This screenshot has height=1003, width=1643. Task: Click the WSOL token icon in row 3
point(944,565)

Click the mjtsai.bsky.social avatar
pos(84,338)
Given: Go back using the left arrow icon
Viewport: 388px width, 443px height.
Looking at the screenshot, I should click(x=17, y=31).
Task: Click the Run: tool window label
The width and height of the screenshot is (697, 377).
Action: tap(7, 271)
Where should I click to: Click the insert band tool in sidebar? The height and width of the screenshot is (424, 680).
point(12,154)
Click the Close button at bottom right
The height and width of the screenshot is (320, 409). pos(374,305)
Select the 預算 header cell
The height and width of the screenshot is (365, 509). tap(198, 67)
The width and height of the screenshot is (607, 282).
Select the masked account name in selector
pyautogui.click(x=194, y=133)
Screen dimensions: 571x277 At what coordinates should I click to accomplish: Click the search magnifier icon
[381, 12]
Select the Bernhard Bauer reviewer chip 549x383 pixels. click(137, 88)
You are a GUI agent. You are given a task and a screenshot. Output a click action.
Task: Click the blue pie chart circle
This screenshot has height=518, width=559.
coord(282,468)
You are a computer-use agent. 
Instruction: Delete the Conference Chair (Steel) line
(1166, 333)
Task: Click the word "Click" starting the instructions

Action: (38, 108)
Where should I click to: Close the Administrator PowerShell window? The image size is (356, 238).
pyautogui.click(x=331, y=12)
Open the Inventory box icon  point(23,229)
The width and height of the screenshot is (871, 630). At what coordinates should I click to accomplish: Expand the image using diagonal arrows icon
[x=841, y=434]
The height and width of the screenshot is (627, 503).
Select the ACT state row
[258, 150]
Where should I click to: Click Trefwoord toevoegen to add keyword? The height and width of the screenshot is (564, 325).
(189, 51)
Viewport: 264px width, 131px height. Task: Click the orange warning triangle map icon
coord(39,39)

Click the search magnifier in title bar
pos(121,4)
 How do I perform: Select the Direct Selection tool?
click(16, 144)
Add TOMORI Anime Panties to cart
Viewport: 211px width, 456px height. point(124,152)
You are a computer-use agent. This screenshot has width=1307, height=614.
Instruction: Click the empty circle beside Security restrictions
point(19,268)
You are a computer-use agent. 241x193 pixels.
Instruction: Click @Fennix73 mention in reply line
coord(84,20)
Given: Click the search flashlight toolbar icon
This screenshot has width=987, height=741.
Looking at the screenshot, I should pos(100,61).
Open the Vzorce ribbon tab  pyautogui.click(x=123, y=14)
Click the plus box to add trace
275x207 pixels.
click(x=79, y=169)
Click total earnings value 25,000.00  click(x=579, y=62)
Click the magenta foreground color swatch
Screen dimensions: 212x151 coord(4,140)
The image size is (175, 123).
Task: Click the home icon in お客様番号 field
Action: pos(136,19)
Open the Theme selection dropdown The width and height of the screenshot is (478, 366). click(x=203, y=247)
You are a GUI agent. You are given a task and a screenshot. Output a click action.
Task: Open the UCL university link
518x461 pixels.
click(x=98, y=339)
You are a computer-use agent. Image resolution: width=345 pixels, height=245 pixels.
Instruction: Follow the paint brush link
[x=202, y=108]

════════

__EXERCISE PROMPT__. Using the entries above, return exactly the lines from the line with "Where should I click to: Click the" to the line with "Open the Inventory", counting both of those lines.

__RESPONSE AREA__.
Where should I click to: Click the insert band tool in sidebar? The height and width of the screenshot is (424, 680).
point(12,154)
Click the Close button at bottom right
The height and width of the screenshot is (320, 409). pos(374,305)
Select the 預算 header cell
The height and width of the screenshot is (365, 509). tap(198, 67)
The width and height of the screenshot is (607, 282).
Select the masked account name in selector
pyautogui.click(x=194, y=133)
Screen dimensions: 571x277 At what coordinates should I click to accomplish: Click the search magnifier icon
[381, 12]
Select the Bernhard Bauer reviewer chip 549x383 pixels. click(137, 88)
You are a GUI agent. You are given a task and a screenshot. Output a click action.
Task: Click the blue pie chart circle
This screenshot has height=518, width=559.
coord(282,468)
You are a computer-use agent. 
Instruction: Delete the Conference Chair (Steel) line
(1166, 333)
Task: Click the word "Click" starting the instructions

Action: (38, 108)
Where should I click to: Close the Administrator PowerShell window? The image size is (356, 238).
pyautogui.click(x=331, y=12)
Open the Inventory box icon  point(23,229)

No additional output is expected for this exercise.